= Exercise requirements =
An exact transcript of the records is what this task asks for.

-- Supplied records follows --

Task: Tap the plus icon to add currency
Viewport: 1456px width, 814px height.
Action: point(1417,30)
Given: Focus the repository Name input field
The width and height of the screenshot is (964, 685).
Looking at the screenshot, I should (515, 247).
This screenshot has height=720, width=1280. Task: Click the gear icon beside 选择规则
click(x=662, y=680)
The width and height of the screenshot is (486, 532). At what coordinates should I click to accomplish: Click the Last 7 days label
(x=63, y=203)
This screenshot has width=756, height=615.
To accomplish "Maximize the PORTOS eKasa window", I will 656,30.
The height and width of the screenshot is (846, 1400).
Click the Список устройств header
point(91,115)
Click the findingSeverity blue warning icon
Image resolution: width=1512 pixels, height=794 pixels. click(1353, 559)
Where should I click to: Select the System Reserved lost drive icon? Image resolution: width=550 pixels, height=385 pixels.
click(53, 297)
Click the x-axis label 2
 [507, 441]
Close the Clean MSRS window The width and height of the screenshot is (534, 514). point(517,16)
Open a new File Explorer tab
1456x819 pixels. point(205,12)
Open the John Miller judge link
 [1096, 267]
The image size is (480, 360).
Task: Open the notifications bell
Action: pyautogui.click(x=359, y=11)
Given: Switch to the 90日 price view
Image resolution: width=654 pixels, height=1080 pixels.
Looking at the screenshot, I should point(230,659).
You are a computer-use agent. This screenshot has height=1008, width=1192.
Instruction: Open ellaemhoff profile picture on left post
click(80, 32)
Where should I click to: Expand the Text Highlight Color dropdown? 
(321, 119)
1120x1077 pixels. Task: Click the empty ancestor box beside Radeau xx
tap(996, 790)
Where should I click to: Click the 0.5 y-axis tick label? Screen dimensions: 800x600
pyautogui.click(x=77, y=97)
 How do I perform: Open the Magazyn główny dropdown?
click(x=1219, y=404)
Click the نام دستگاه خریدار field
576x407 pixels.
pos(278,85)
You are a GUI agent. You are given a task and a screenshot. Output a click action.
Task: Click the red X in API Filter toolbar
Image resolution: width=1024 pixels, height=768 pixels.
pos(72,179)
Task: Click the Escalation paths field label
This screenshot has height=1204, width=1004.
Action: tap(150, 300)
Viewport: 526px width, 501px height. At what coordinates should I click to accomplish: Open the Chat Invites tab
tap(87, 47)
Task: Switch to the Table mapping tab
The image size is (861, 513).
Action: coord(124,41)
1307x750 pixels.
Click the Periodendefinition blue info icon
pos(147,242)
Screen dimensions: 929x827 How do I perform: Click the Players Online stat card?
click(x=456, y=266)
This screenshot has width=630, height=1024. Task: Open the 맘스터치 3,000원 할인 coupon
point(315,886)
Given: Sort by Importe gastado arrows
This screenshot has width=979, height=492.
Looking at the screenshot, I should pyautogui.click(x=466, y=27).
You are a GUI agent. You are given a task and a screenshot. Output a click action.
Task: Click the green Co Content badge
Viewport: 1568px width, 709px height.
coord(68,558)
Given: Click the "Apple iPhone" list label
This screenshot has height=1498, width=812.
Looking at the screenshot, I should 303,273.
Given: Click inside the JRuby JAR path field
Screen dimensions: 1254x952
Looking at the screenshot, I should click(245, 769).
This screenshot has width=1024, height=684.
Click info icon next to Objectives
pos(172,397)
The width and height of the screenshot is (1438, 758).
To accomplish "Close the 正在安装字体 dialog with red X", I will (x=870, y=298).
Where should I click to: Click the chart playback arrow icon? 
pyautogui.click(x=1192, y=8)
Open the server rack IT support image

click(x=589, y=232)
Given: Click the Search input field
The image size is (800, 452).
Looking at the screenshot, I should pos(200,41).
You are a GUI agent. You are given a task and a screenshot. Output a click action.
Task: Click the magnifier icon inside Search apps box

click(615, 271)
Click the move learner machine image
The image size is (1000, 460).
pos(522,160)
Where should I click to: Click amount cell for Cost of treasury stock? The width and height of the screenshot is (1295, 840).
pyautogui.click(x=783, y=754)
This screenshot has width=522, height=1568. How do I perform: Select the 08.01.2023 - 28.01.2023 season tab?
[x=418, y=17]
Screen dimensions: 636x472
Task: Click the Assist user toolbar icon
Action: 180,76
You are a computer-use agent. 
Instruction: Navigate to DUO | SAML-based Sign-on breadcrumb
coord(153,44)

-- Supplied records concluded --

= Exercise output =
Task: Tap the plus icon to add currency
Viewport: 1456px width, 814px height.
Action: point(1417,30)
Given: Focus the repository Name input field
The width and height of the screenshot is (964, 685).
Looking at the screenshot, I should (515, 247).
This screenshot has height=720, width=1280. Task: Click the gear icon beside 选择规则
click(x=662, y=680)
The width and height of the screenshot is (486, 532). At what coordinates should I click to accomplish: Click the Last 7 days label
(x=63, y=203)
This screenshot has width=756, height=615.
To accomplish "Maximize the PORTOS eKasa window", I will 656,30.
The height and width of the screenshot is (846, 1400).
Click the Список устройств header
point(91,115)
Click the findingSeverity blue warning icon
Image resolution: width=1512 pixels, height=794 pixels. click(1353, 559)
Where should I click to: Select the System Reserved lost drive icon? Image resolution: width=550 pixels, height=385 pixels.
click(53, 297)
Click the x-axis label 2
 [507, 441]
Close the Clean MSRS window The width and height of the screenshot is (534, 514). point(517,16)
Open a new File Explorer tab
1456x819 pixels. point(205,12)
Open the John Miller judge link
 [1096, 267]
The image size is (480, 360).
Task: Open the notifications bell
Action: pyautogui.click(x=359, y=11)
Given: Switch to the 90日 price view
Image resolution: width=654 pixels, height=1080 pixels.
Looking at the screenshot, I should point(230,659).
You are a computer-use agent. This screenshot has height=1008, width=1192.
Instruction: Open ellaemhoff profile picture on left post
click(80, 32)
Where should I click to: Expand the Text Highlight Color dropdown? 
(321, 119)
1120x1077 pixels. Task: Click the empty ancestor box beside Radeau xx
tap(996, 790)
Where should I click to: Click the 0.5 y-axis tick label? Screen dimensions: 800x600
pyautogui.click(x=77, y=97)
 How do I perform: Open the Magazyn główny dropdown?
click(x=1219, y=404)
Click the نام دستگاه خریدار field
576x407 pixels.
pos(278,85)
You are a GUI agent. You are given a task and a screenshot. Output a click action.
Task: Click the red X in API Filter toolbar
Image resolution: width=1024 pixels, height=768 pixels.
pos(72,179)
Task: Click the Escalation paths field label
This screenshot has height=1204, width=1004.
Action: tap(150, 300)
Viewport: 526px width, 501px height. At what coordinates should I click to accomplish: Open the Chat Invites tab
tap(87, 47)
Task: Switch to the Table mapping tab
The image size is (861, 513).
Action: coord(124,41)
1307x750 pixels.
Click the Periodendefinition blue info icon
pos(147,242)
Screen dimensions: 929x827 How do I perform: Click the Players Online stat card?
click(x=456, y=266)
This screenshot has width=630, height=1024. Task: Open the 맘스터치 3,000원 할인 coupon
point(315,886)
Given: Sort by Importe gastado arrows
This screenshot has width=979, height=492.
Looking at the screenshot, I should pyautogui.click(x=466, y=27).
You are a GUI agent. You are given a task and a screenshot. Output a click action.
Task: Click the green Co Content badge
Viewport: 1568px width, 709px height.
coord(68,558)
Given: Click the "Apple iPhone" list label
This screenshot has height=1498, width=812.
Looking at the screenshot, I should 303,273.
Given: Click inside the JRuby JAR path field
Screen dimensions: 1254x952
Looking at the screenshot, I should click(245, 769).
This screenshot has width=1024, height=684.
Click info icon next to Objectives
pos(172,397)
The width and height of the screenshot is (1438, 758).
To accomplish "Close the 正在安装字体 dialog with red X", I will (x=870, y=298).
Where should I click to: Click the chart playback arrow icon? 
pyautogui.click(x=1192, y=8)
Open the server rack IT support image

click(x=589, y=232)
Given: Click the Search input field
The image size is (800, 452).
Looking at the screenshot, I should pos(200,41).
You are a GUI agent. You are given a task and a screenshot. Output a click action.
Task: Click the magnifier icon inside Search apps box

click(615, 271)
Click the move learner machine image
The image size is (1000, 460).
pos(522,160)
Where should I click to: Click amount cell for Cost of treasury stock? The width and height of the screenshot is (1295, 840).
pyautogui.click(x=783, y=754)
This screenshot has width=522, height=1568. How do I perform: Select the 08.01.2023 - 28.01.2023 season tab?
[x=418, y=17]
Screen dimensions: 636x472
Task: Click the Assist user toolbar icon
Action: 180,76
You are a computer-use agent. 
Instruction: Navigate to DUO | SAML-based Sign-on breadcrumb
coord(153,44)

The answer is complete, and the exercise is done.